Aardwarmte wordt in Nederland sinds 2006 toegepast, voornamelijk in de tuinbouwsector waar de warmte wordt gebruikt voor het verwarmen van de kassen.

Voor de SCAN-boringen is er geen sprake van significante afkoeling van de ondergrond, omdat er geen warmte gewonnen gaat worden, op een korte test na. Aardwarmte is een hernieuwbare bron omdat de aarde voortdurend nieuwe warmte maakt door natuurlijke processen. Die warmte stroomt van diep in de aarde, waar het warm is, naar het koelere aardoppervlak. Er is dus een voortdurende warmtestroom.

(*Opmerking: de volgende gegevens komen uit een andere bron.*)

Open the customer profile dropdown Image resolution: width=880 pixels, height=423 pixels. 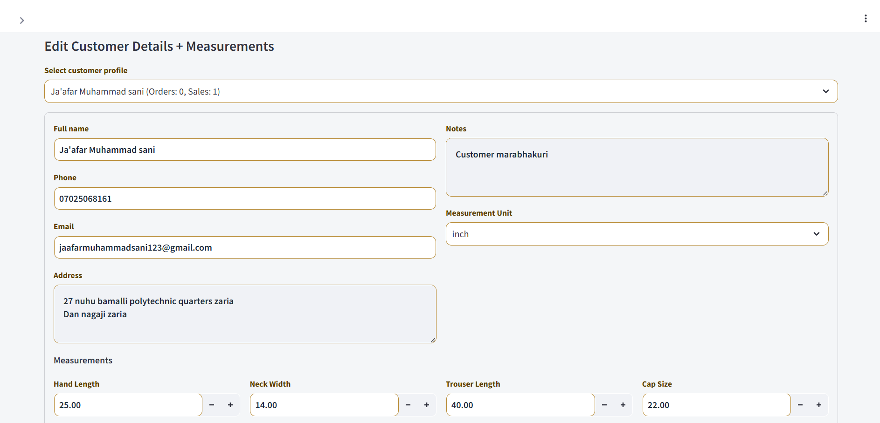(440, 91)

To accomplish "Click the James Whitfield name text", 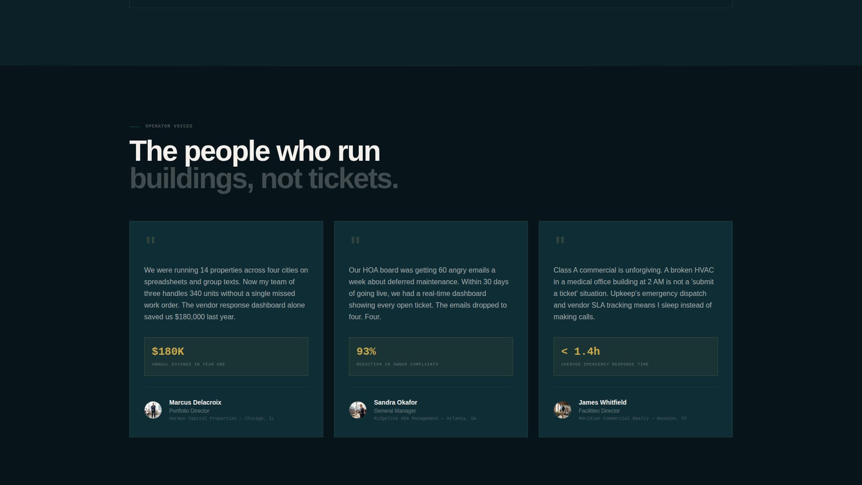I will (602, 402).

Geothermieprojecten zoals ze in Nederland worden toegepast bestaan uit ten minste twee putten geboord naar een diepe waterdoorlatende laag (meer dan duizend meter onder het drinkbare grondwater). De uiteindes van deze putten zijn op deze diepte ongeveer een kilometer van elkaar verwijderd, bovengronds bevinden ze zich wel dichtbij elkaar. Het via een put opgepompte water wordt afgekoeld via een andere put teruggepompt in de laag waar het uitgehaald is. Langzaam stroomt het afgekoelde water richting de productieput en warmt het weer op.

Lokaal zal de temperatuur in ondergrond afnemen nadat projecten lang in productie geweest zijn. Hoe sterk de ondergrond afkoelt is een ontwerpkeuze; afhankelijk van de afstand tussen de putten is het mogelijk om tientallen jaren tot honderden jaren op dezelfde plek warmte te winnen. Veiligheid staat bij zo’n keuze voorop. Na afloop van de productie warmt de ondergrond weer op.

In Nieuwegein worden de voorbereidingen de getroffen voor het winnen van aardwarmte om woonwijken mee te verwarmen. Daarvoor is een put nodig om warm water uit de watervoerende laag omhoog te pompen, en een tweede put om het afgekoelde water weer terug te pompen in dezelfde laag.

De SCAN-boring is niet bedoeld voor de productie van aardwarmte. De wetenschappelijke boring zoals SCAN deze wil uitvoeren zal alleen gebruikt worden voor het verzamelen van gegevens over de geschiktheid van de aanwezige lagen voor aardwarmte en de installaties zullen na het uitvoeren van de metingen weer worden opgeruimd.

Tussen de boringen bij Nieuwegein en de eerste SCAN-boring ligt een belangrijke geologische grens. Resultaten in het ene gebied zijn maar beperkt relevant voor het andere. De SCAN-boring is relevant voor een groot gebied ten noorden van deze grens, de boring bij Nieuwegein voor het gebied ten zuiden ervan.